We say a state ρ has positive representation if $W_{\rho }(\boldsymbol {u})\geqslant 0\ \forall \boldsymbol {u}\in \mathbb {Z}_{d}^{n}\times \mathbb {Z}_{d}^{n}$ and negative representation otherwise. We will say a measurement with POVM M = {E_k} has positive representation if $W_{E_{k}}(\boldsymbol {u})\geqslant 0\ \forall \boldsymbol {u}\in \mathbb {Z}_{p}^{n}\times \mathbb {Z}_{p}^{n},\ \forall E_{k}\in M$ and negative representation otherwise. We are now ready to state a few salient facts about the discrete Wigner representation [15, 22]:

• 1.  
  (Discrete Hudson's theorem) A pure state $\left | {S} \right \rangle$ has positive representation if and only if it is a stabilizer state. Since convex combinations of positively represented states also have positive representation this means, in particular, for any stabilizer state S it holds that Tr(A_uS) ⩾ 0 ∀u.
• 2.  
  Clifford unitaries act as permutations of phase space. This means that if U is a Clifford then

  $$\begin{equation} W_{U\rho U^{\dagger}}(\boldsymbol{v})=W_{\rho}(\boldsymbol{v}'), \end{equation} \tag{ 10 }$$

  for each point v. Only a small subset of the possible permutations of phase space correspond to Clifford operations (namely, the symplectic ones [22]).
• 3.  
  The trace inner product is given as $\mathrm {Tr}(\rho \sigma )=d^{n}\sum _{\boldsymbol {u}}W_{\rho }\left (\boldsymbol {u}\right )W_{\sigma }\left (\boldsymbol {u}\right )$.
• 4.  
  The phase space point operators in dimension dⁿ are tensor products of n copies of the d dimension phase space point operators, e.g. $A_{\left (0,0\right )\oplus \left (0,0\right )}=A_{\left (0,0\right )}\otimes A_{\left (0,0\right )}$.
• 5.  
  The phase point operators satisfy $\mathrm {Tr}\left (A_{\boldsymbol {u}}\right )=1$. This implies $\mathrm {Tr}\left (B\right )=\sum _{\boldsymbol {u}}W_{B}\left (\boldsymbol {u}\right )$ for a Hermitian operator B.
• 6.  
  $\rho = \sum _{\boldsymbol {u}} W_\rho (\boldsymbol {u}) A_{\boldsymbol {u}}$.
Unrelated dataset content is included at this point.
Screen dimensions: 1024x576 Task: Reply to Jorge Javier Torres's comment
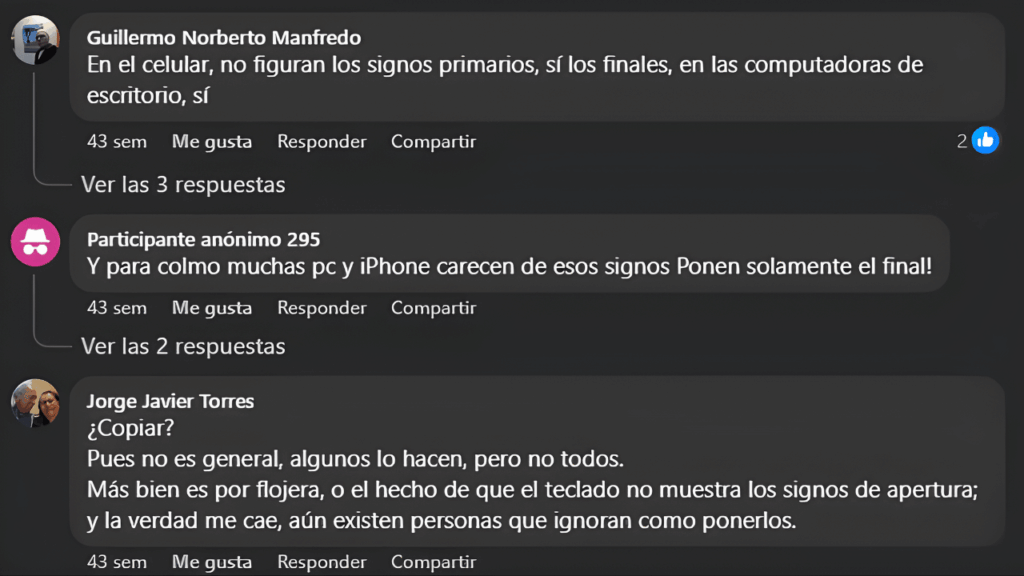point(322,561)
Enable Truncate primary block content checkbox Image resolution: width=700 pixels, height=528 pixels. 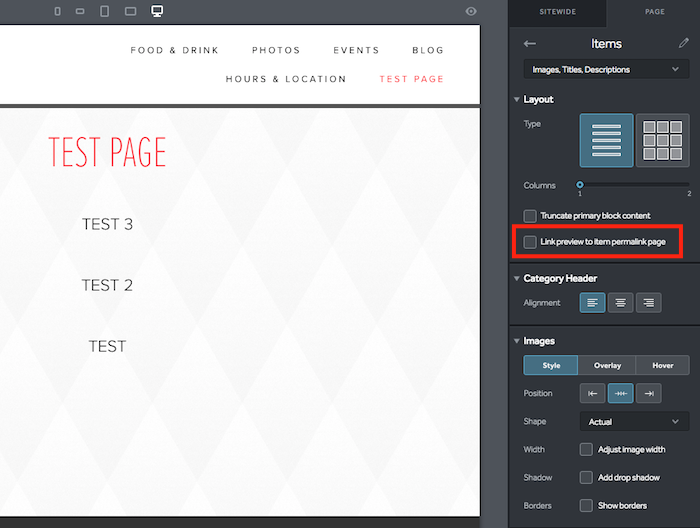click(x=530, y=216)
This is all we need to know about the discrete Wigner function for the present work. For a much more detailed overview see [22, 23] or for a moderately more detailed overview see [45].

In this paper we are concerned with the transformation of non-stabilizer states using stabilizer operations. In the same way that a state is defined to be entangled if it is not separable we define:

Definition 1. A state is magic if it is not a stabilizer state.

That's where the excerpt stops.